Pakistan PM Imran Khan and a letter at the centre of it all: What we know so far

Mohammad Bilal
Mohammad BilalMar 31, 2022 | 13:21

Pakistan PM Imran Khan and a letter at the centre of it all: What we know so far

Pakistan PM Imran Khan talks of tabling the conspiracy letter in the assembly. Here is what we know so far about the letter.

The recent political turmoil is Pakistan is an outcome of Prime Minister Imran Khan’s visit to Russia on the day it invaded Ukraine. This is what the memo or the letter, currently the talking point in Pakistan Politics, hints at as per Imran Khan.

On March 27, at a rally in Islamabad’s Parade Ground, Wazir-e-Azam Imran Khan brandished a letter from his jacket. The letter he claims was testimony of a foreign conspiracy in toppling his government in Pakistan.

He had said that he won’t be able to share the contents of the letter due to security reasons, but that he had concrete proof that there was a foreign conspiracy to bring down his government.


Asad Umar, Minister of Planning, Development and Special Initiatives who attended a media briefing said that the letter mentioned that if the no-confidence motion passes, everything will be forgiven. In case it fails, problems for Pakistan will increase.

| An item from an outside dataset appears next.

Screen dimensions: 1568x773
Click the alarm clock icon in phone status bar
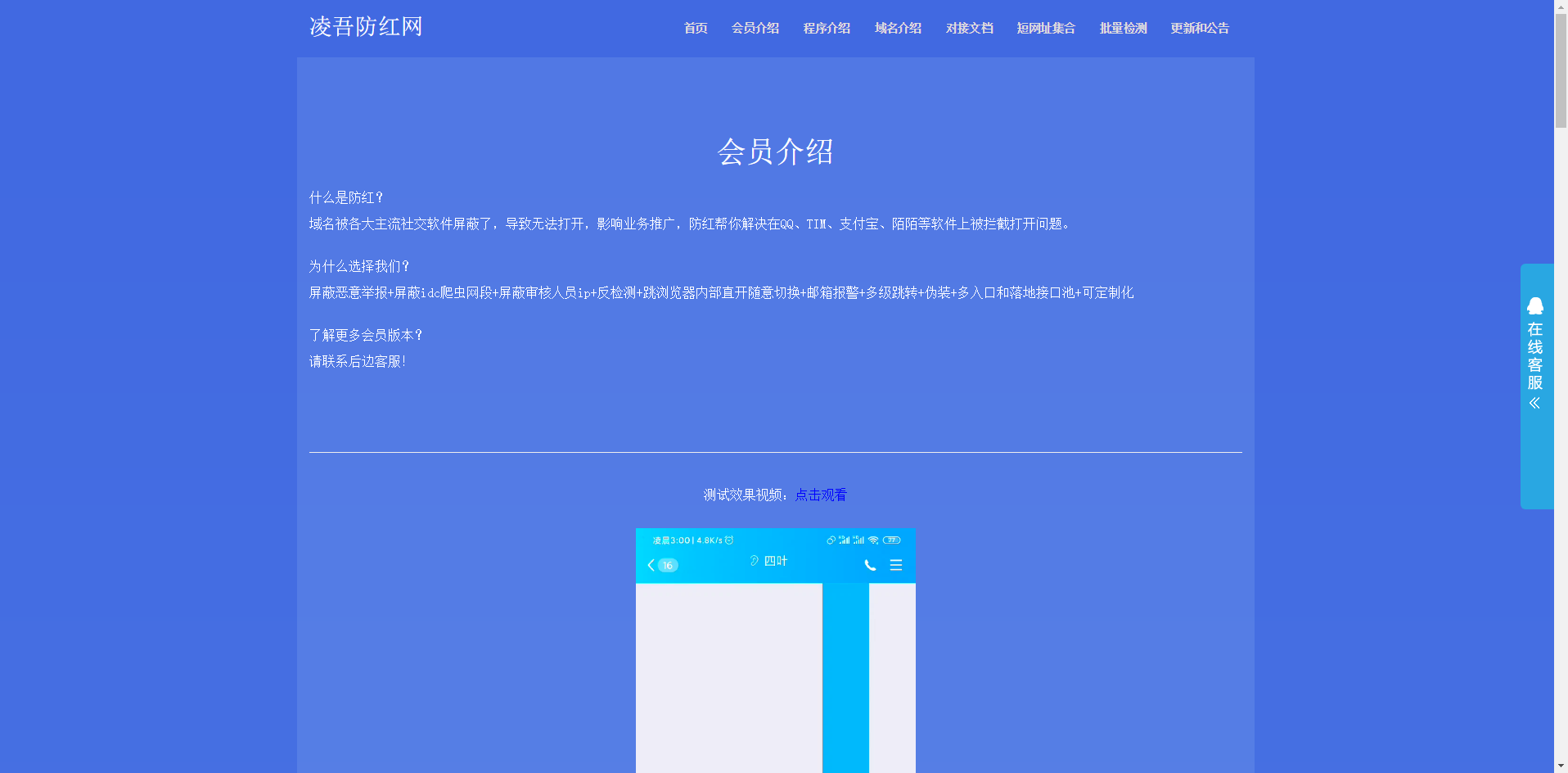pos(729,540)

The letter alleges serious trouble in Pakistan if Imran survives the no-confidence motion.

The cable, as per Imran Khan, was sent on March 7; just a day before the opposition tabled a no-confidence resolution against the government in the National Assembly.

2-7_033122114415.jpgImran Khan. Photo: Getty Images

In a cabinet meeting with his MNAs, Khan said that the allegations in the letter came from a Pakistani envoy who was told by senior officials of America that they had issues with him visiting Russia on the day it invaded Ukraine.

The Imran Khan government had also initially offered to share the letter with the Chief Justice of Pakistan. But he is now saying that he will share the letter on camera in the National Assembly. He has already shared it with his Cabinet members.

Meanwhile, it has also emerged that the cable was sent by Pakistan’s then ambassador to US Asad Majeed Khan on the basis of his meeting with the Assistant Secretary of State for South and Central Asian Affairs Donald Lu. It is said that the language used by the American officials was unusually harsh in the criticism of Imran Khan, news agency Dawn reported.

It is also being claimed that the US tried to dissuade Imran from visiting Russia ahead of its invasion of Ukraine, but the US couldn’t do so. This is what apparently rattled US President Joe Biden. 


joe-biden-647_033122114609.jpgUS President Joe Biden. Photo: Getty Images

The United States has denied sending any letter to Pakistan through any of its agencies. A US State Department spokesperson told Dawn, ”There is no truth to these allegations.”

Moreover, some diplomatic sources in America have also said that the contents of the letter might be based on some informal discussions between Pakistan and other US officials.


If we go by the merits of the letter on their face value, it emerges that the letter can be an asset for Imran Khan as he brought it out publicly. There are three reasons to back this:

  • Firstly, Imran Khan can convey to the people of Pakistan that there was foreign money involved in crippling his democratically elected government. Also, that he was a victim of corruption for which he has always blamed the Nawaz Sharif and Asif Ali Zardari’s Bhutto family.
  • Second, Imran also gets an edge over the opposition if elections are held in Pakistan once again. Even if Imran has to resign from the Assembly and if the elections take place, then Khan will be able to garner sympathy votes.
  • Third, Imran Khan has been playing the victim card in this whole political saga. For instance, Faisal Vawda, a leader of Khan's own party PTI, has claimed that there is also a conspiracy hatched to kill Imran Khan. In such a scenario, the public sentiments go with Khan. This is undoubtedly a gift for his political discourse in future.

Imran Khan's PTI government faces a crucial test on April 3, 2022, as the Pakistan National Assembly votes on the no-confidence motion. Khan's government has already lost the majority in the lower house after its important ally Muttahida Qaumi Movement-Pakistan (MQM-P) with 7 MNAs joined hands with the opposition on March 29, 2022. With 164 MNAs now, less than the required 172, Imran Khan might lose the voting in the Assembly.